Problem to work on
Only one stretch of the data is wanted: the line containing "[Facebook] (1258, 35)", the line containing "STAFF (81, 780)", and every line between them, copied exactly.

[Dataset items]
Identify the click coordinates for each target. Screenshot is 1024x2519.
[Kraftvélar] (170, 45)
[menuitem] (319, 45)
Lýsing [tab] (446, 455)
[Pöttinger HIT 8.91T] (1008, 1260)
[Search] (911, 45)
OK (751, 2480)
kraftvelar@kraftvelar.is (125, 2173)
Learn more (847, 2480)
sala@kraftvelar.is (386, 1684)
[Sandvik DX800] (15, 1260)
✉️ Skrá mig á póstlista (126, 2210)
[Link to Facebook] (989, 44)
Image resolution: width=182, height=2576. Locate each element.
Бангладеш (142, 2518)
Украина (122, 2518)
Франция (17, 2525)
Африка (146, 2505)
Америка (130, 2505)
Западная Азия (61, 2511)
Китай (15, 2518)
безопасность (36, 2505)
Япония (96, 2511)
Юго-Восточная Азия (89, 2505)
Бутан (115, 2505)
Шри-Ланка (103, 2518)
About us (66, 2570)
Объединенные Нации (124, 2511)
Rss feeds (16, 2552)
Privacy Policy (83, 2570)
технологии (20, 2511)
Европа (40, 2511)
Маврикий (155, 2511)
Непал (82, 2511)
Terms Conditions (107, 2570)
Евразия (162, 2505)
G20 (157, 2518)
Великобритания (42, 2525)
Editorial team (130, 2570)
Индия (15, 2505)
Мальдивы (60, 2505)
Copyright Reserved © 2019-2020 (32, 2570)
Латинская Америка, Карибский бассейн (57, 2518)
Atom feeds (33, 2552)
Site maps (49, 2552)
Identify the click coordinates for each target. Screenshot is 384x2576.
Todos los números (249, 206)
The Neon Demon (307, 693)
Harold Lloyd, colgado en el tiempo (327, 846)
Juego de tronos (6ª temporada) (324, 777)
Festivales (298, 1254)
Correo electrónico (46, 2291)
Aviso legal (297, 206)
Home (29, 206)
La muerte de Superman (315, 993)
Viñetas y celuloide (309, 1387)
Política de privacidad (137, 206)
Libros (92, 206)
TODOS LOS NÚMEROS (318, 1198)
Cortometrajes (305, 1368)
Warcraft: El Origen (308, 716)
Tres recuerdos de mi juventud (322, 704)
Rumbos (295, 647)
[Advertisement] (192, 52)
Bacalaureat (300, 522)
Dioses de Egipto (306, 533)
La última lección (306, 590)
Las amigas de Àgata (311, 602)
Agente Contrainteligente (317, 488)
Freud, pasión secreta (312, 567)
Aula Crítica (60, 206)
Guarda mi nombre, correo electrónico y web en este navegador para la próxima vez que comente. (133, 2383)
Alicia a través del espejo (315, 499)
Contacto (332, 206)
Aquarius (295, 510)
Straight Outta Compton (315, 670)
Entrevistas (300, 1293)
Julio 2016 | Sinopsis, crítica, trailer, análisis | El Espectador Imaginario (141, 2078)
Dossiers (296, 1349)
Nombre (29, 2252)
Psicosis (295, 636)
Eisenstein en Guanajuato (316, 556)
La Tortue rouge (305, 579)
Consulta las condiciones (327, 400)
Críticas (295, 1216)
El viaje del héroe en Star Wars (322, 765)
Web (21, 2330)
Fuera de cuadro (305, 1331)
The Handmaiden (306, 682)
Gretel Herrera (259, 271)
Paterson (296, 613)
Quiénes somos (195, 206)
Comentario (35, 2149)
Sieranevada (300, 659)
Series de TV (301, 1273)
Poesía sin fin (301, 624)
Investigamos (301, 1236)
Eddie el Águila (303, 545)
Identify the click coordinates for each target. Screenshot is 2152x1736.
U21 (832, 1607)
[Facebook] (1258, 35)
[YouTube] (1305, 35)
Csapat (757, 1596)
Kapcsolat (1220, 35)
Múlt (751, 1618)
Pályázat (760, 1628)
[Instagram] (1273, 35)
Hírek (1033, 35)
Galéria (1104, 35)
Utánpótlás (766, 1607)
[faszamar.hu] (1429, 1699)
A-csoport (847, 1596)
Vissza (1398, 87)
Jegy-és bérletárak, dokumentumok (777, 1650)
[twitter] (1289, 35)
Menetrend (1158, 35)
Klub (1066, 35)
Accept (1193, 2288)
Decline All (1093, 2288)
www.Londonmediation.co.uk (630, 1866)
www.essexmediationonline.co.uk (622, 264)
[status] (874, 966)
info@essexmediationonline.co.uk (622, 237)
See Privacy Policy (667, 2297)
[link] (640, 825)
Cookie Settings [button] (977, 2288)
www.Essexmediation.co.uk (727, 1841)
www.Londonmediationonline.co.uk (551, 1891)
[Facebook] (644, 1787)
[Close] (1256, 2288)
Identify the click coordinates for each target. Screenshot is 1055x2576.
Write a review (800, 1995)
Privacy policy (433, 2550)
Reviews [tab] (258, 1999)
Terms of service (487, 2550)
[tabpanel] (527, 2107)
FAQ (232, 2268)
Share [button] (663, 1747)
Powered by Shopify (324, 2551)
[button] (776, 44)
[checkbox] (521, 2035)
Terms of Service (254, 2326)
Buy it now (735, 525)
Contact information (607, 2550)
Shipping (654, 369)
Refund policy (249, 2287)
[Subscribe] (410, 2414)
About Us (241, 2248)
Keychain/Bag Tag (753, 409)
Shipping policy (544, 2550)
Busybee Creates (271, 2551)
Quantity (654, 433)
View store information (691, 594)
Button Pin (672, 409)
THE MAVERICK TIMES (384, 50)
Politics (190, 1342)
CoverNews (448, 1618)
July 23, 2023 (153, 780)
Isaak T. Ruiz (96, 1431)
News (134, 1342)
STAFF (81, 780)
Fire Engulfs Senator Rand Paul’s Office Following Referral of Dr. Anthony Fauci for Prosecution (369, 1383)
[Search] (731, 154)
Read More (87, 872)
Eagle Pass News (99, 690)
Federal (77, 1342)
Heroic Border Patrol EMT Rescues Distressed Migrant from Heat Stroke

Completed task
[Facebook] (1258, 35)
[YouTube] (1305, 35)
Csapat (757, 1596)
Kapcsolat (1220, 35)
Múlt (751, 1618)
Pályázat (760, 1628)
[Instagram] (1273, 35)
Hírek (1033, 35)
Galéria (1104, 35)
Utánpótlás (766, 1607)
[faszamar.hu] (1429, 1699)
A-csoport (847, 1596)
Vissza (1398, 87)
Jegy-és bérletárak, dokumentumok (777, 1650)
[twitter] (1289, 35)
Menetrend (1158, 35)
Klub (1066, 35)
Accept (1193, 2288)
Decline All (1093, 2288)
www.Londonmediation.co.uk (630, 1866)
www.essexmediationonline.co.uk (622, 264)
[status] (874, 966)
info@essexmediationonline.co.uk (622, 237)
See Privacy Policy (667, 2297)
[link] (640, 825)
Cookie Settings [button] (977, 2288)
www.Essexmediation.co.uk (727, 1841)
www.Londonmediationonline.co.uk (551, 1891)
[Facebook] (644, 1787)
[Close] (1256, 2288)
Identify the click coordinates for each target. Screenshot is 1055x2576.
Write a review (800, 1995)
Privacy policy (433, 2550)
Reviews [tab] (258, 1999)
Terms of service (487, 2550)
[tabpanel] (527, 2107)
FAQ (232, 2268)
Share [button] (663, 1747)
Powered by Shopify (324, 2551)
[button] (776, 44)
[checkbox] (521, 2035)
Terms of Service (254, 2326)
Buy it now (735, 525)
Contact information (607, 2550)
Shipping (654, 369)
Refund policy (249, 2287)
[Subscribe] (410, 2414)
About Us (241, 2248)
Keychain/Bag Tag (753, 409)
Shipping policy (544, 2550)
Busybee Creates (271, 2551)
Quantity (654, 433)
View store information (691, 594)
Button Pin (672, 409)
THE MAVERICK TIMES (384, 50)
Politics (190, 1342)
CoverNews (448, 1618)
July 23, 2023 (153, 780)
Isaak T. Ruiz (96, 1431)
News (134, 1342)
STAFF (81, 780)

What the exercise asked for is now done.